__TASK TO COMPLETE__: Copy every line of the listing that contains the string "pixels". Case counts.
— start SOURCE RECORDS —
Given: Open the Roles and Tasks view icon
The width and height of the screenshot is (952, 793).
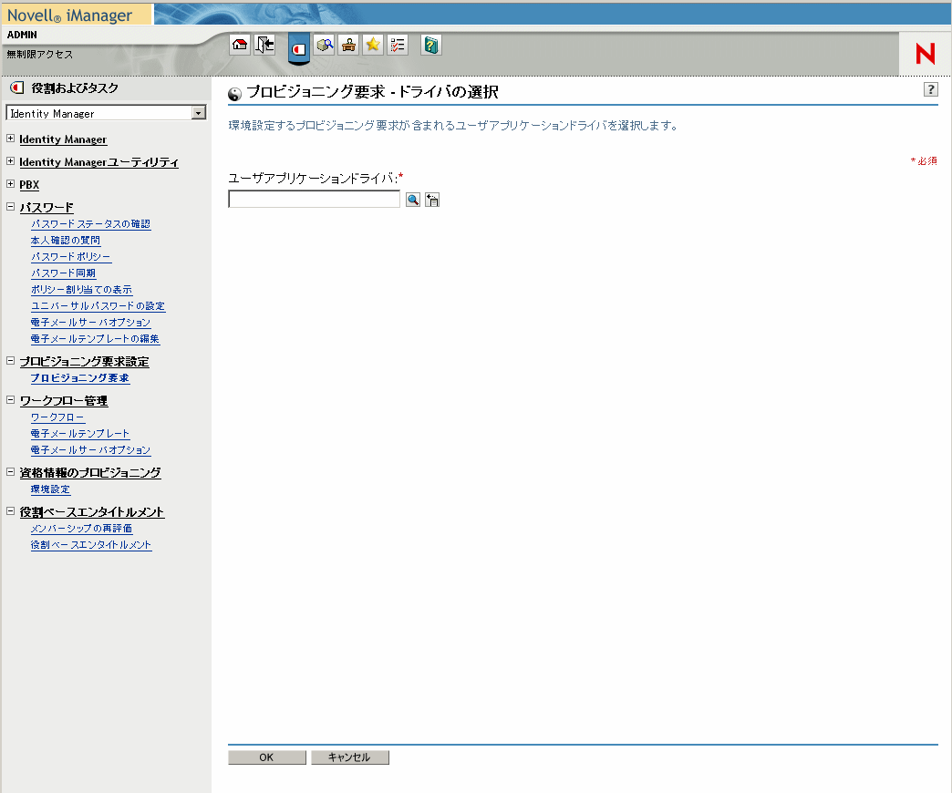Looking at the screenshot, I should [298, 45].
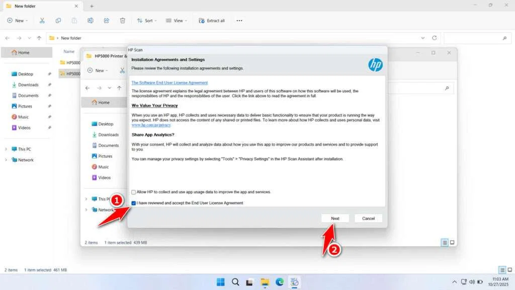This screenshot has height=290, width=515.
Task: Click the Rename icon in the toolbar
Action: click(91, 21)
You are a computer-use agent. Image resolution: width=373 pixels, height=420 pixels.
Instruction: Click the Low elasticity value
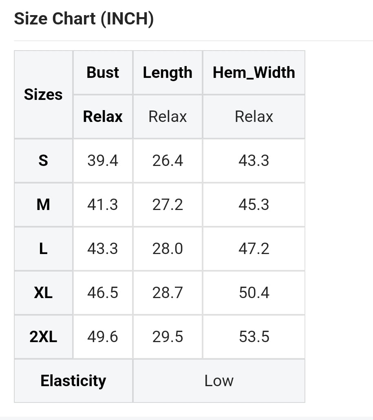click(x=219, y=381)

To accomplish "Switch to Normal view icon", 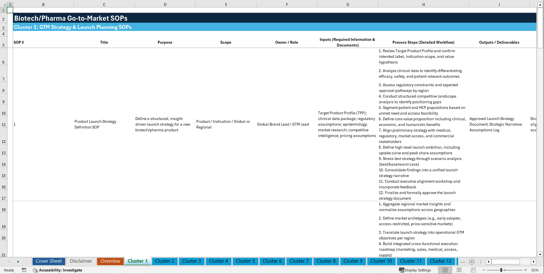I will 445,270.
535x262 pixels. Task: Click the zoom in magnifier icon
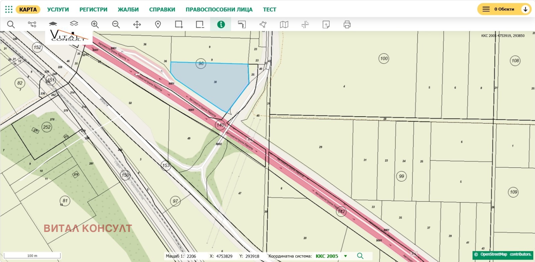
— end SOURCE RECORDS —
__SOLVED EXERCISE__:
You are a computer-use agent. Image resolution: width=373 pixels, height=420 pixels.
535x262 pixels. Task: Click the zoom in magnifier icon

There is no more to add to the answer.